Person-time was calculated for the surveillance period, which was the follow-up time after returning from deployment. For the matched pairs (exposed/unexposed), the person time was calculated beginning on the date of return from a deployment. Person-time was censored at the earliest occurring date among the following events per individual: first encounter for an ICD-9 code of interest, separation from active service, the start of a subsequent deployment, or the end of the follow-up period (31 Dec 2013). An individual censored for one encounter remained in the study to identify other encounters of interest.

Statistical Analyses

Counts, incidence and 95% confidence intervals for first diagnoses (number of incident diagnoses per 1,000 person-years) of a health outcome were calculated for each condition for each cohort. Chi-square statistics were used to compare the non-deployed to the deployed cohort, as well as to compare the Balad to the Bagram cohort. Incident rate ratios and 95% confidence intervals were calculated to assess risk for the various health outcomes among the non-deployed and deployed cohorts. To study deployment effect by location, stratified survival analysis was conducted. For the univariate analysis, the relative risk (RR) was calculated using Cox proportional hazards regression modeling for outcomes with five or more encounters at α=0.05 significance level. For the adjusted analysis and the multiple comparisons, Bonferroni correction was used to reduce the chances of obtaining false-positive results, and the significance level was set at α=0.025.

Results

Baseline Characteristics

Demographic and service related covariates were compared between cohorts (Table 1). There were demographic differences in the deployed cohorts when compared to the non-deployed cohort. These differences were statistically significant for age, gender, race/ethnicity, Service, occupation and deployment history; rank was the only service-related characteristic which was not significantly different between the non-deployed and deployed cohorts. Overall, the two deployed cohorts consisted of a slightly younger population (64.5%, 20-29 years old) as compared to the non-deployed cohort (57%, 20-29 years old).

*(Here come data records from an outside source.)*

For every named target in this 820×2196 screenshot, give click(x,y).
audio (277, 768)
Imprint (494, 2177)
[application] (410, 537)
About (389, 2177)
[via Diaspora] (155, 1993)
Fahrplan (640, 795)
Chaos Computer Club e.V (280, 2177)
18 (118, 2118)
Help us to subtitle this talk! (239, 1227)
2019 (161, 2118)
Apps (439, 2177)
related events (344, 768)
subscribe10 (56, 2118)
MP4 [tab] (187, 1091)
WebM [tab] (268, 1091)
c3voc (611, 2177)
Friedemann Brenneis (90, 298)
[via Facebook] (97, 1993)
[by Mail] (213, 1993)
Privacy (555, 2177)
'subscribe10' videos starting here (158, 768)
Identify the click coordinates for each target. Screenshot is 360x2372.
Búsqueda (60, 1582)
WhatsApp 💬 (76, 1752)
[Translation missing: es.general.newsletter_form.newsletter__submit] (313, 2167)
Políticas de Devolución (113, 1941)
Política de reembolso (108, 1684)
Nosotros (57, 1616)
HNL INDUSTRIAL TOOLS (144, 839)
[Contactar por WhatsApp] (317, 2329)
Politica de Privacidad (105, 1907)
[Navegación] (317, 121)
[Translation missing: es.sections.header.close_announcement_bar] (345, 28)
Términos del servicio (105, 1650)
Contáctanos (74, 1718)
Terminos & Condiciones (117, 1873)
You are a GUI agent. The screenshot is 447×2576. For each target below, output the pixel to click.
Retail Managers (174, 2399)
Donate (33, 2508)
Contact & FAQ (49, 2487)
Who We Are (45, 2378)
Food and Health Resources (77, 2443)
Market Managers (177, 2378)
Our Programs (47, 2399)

The deployed cohorts were predominantly male (87.5%) and white (69%). There were unique differences between the JBB and BA cohorts; yet only rank, Service, and occupation were statistically significant different. The JBB cohort consists of Army service members only, whereas the BA cohort consists of Air Force service members only. The non-deployed cohort consisted of members from all four Services and the Coast Guard. The population in the BA cohort as compared to the JBB cohortwas predominantly enlisted, whereas the JBB cohort had a larger component of officers (JBB: 13.5%; BA: 2.7%). JBB service membershad similar occupations compared to those in the non-deployed cohort. The occupations of the BA cohort were primarily categorized as “other” (91.9%) of which 91.2% were law enforcement guarding the burn pit operations. In comparison, the JBB “other” category only contained 5% law enforcement. Length of the deployment during the surveillance period was different between the two deployed cohorts and was statistically significant (Table 2). None of the service members in the BA cohort had deployed for more than 365 days, and 40.5% had deployed for 121-180 days only. In the JBB cohort, the majority had deployed for at least 181 days (95.1%) of which 22.6% had deployed for more than 365 days.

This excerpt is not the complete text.